But it has to be admitted that the political, economic, and social conditions of today are different from those of the time of the Buddha, and that consequently the life of bhikkhus today is also different from that of the bhikkhus at that time.
In those days the ideal of monks generally was to realise nirvana in their very lifetime. In later times their ideal was to exert themselves to the best of their ability in activities beneficial to themselves and others with a view to realising nirvana in a future life.
It is clearly seen that as a result of this very change, a great many other changes not known in the earlier days took place in the life of bhikkhus in later times.
The extent to which the life of monks today has undergone change can be clearly grasped when we take into consideration the prevailing conditions of life in temples, monasteries, and pirivenas, the teaching and learning of Sinhala, Sanskrit and such other subjects, the present system of examination, the editing and writing of books and journals, conferring and accepting nayakaships and such other titles, participation in various societies and being elected as officers in them. It has to be accepted, therefore, that, although the rules of the Vinaya have remained unaltered, the life of monks has undergone change and that this change is inevitable.
We believe that politics today embraces all fields of human activity directed towards the public weal.
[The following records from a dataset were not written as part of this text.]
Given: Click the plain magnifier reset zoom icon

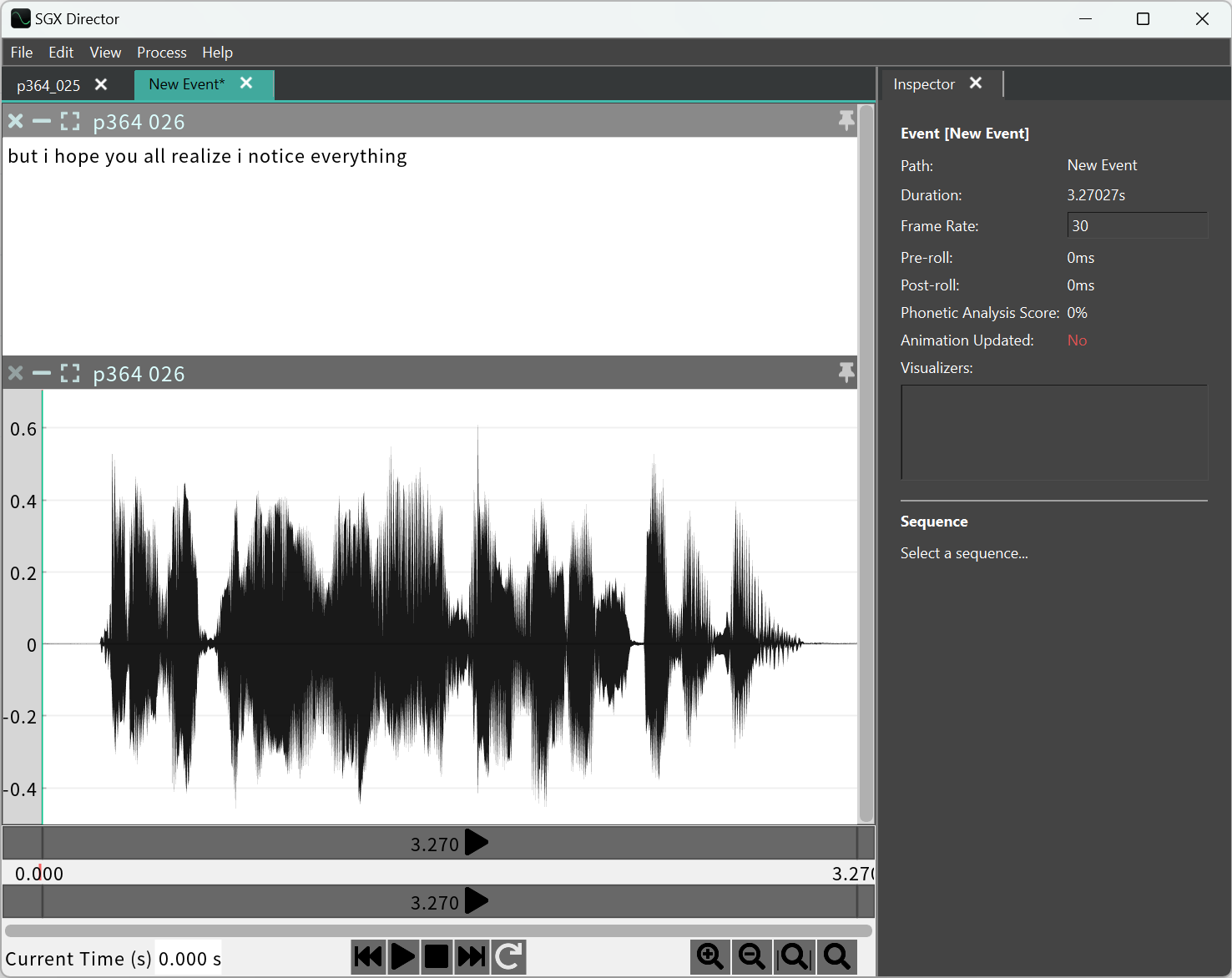Looking at the screenshot, I should pos(836,956).
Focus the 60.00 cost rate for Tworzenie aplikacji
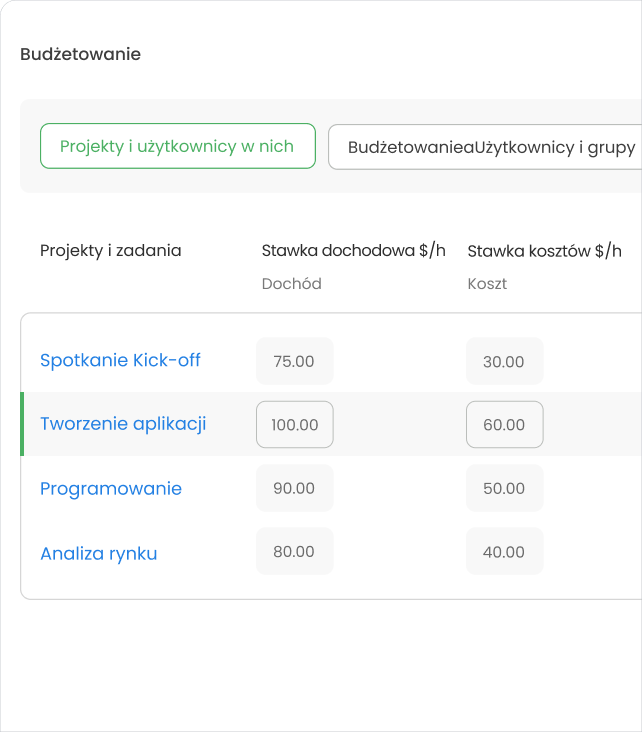Image resolution: width=642 pixels, height=732 pixels. coord(504,425)
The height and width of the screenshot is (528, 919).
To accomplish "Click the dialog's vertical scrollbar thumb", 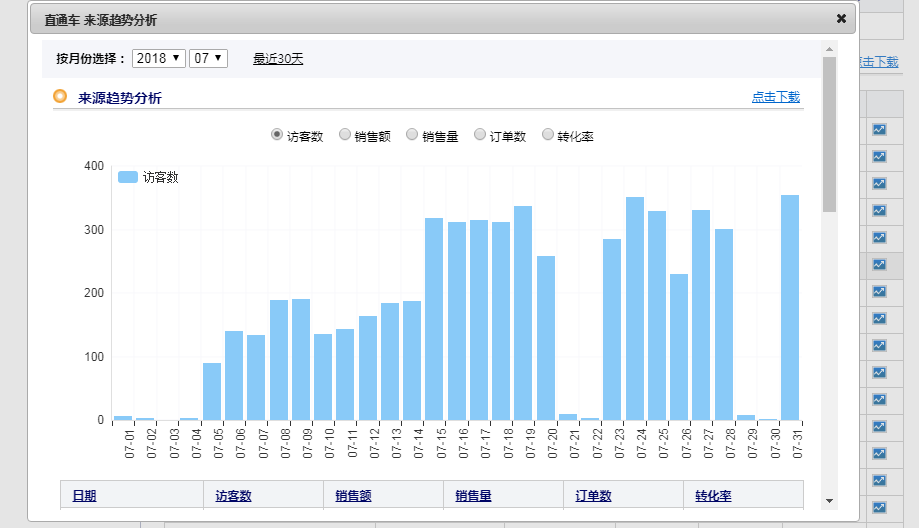I will [829, 135].
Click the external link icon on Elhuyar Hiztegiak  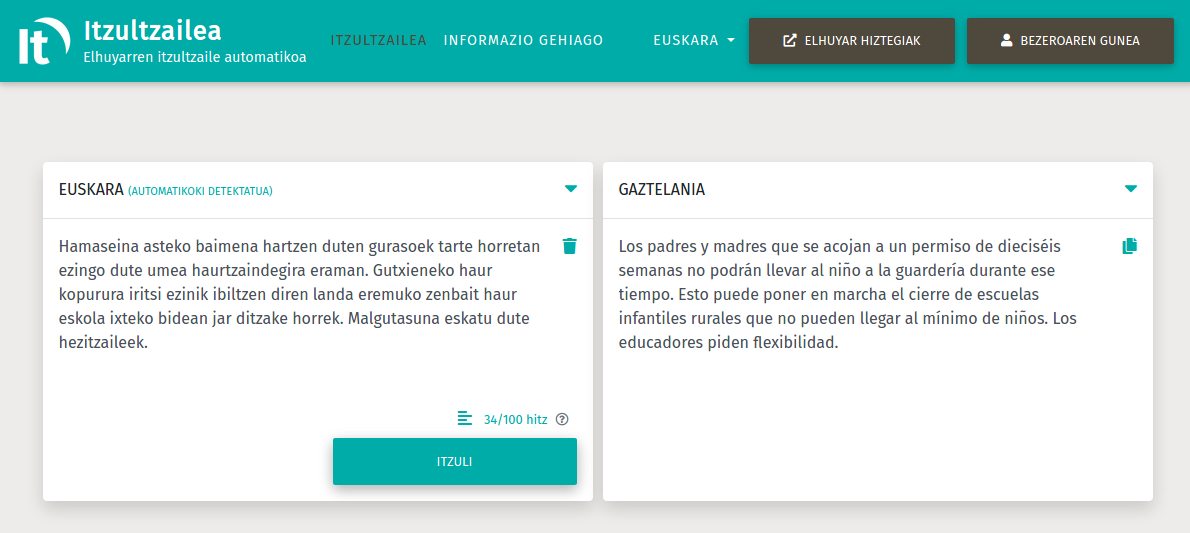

No one will dispute that the work for the promotion of the religion is the duty of the bhikkhus. It is clear that the welfare of the religion depends on the welfare of the people who profess that religion. History bears evidence to the fact that whenever the Sinhala nation – which was essentially a Buddhist nation – was prosperous, Buddhism flourished. We, therefore, declare that it is nothing but fitting for bhikkhus to identify themselves with activities conducive to the welfare of our people – whether these activities be labelled politics or not – as long as they do not constitute an impediment to the religious life of a bhikkhu.
We cannot forget that from the earliest days the Sinhala monks, while leading the lives of bhikkhus, were in the forefront of movements for the progress of their nation, their country, and their religion.
Even today bhikkhus by being engaged actively in education, rural reconstruction, anti-crime campaigns, relief work, temperance work, social work and such other activities, are taking part in politics, whether they are aware of it or not. We do not believe that it is wrong for bhikkhus to participate in these activities.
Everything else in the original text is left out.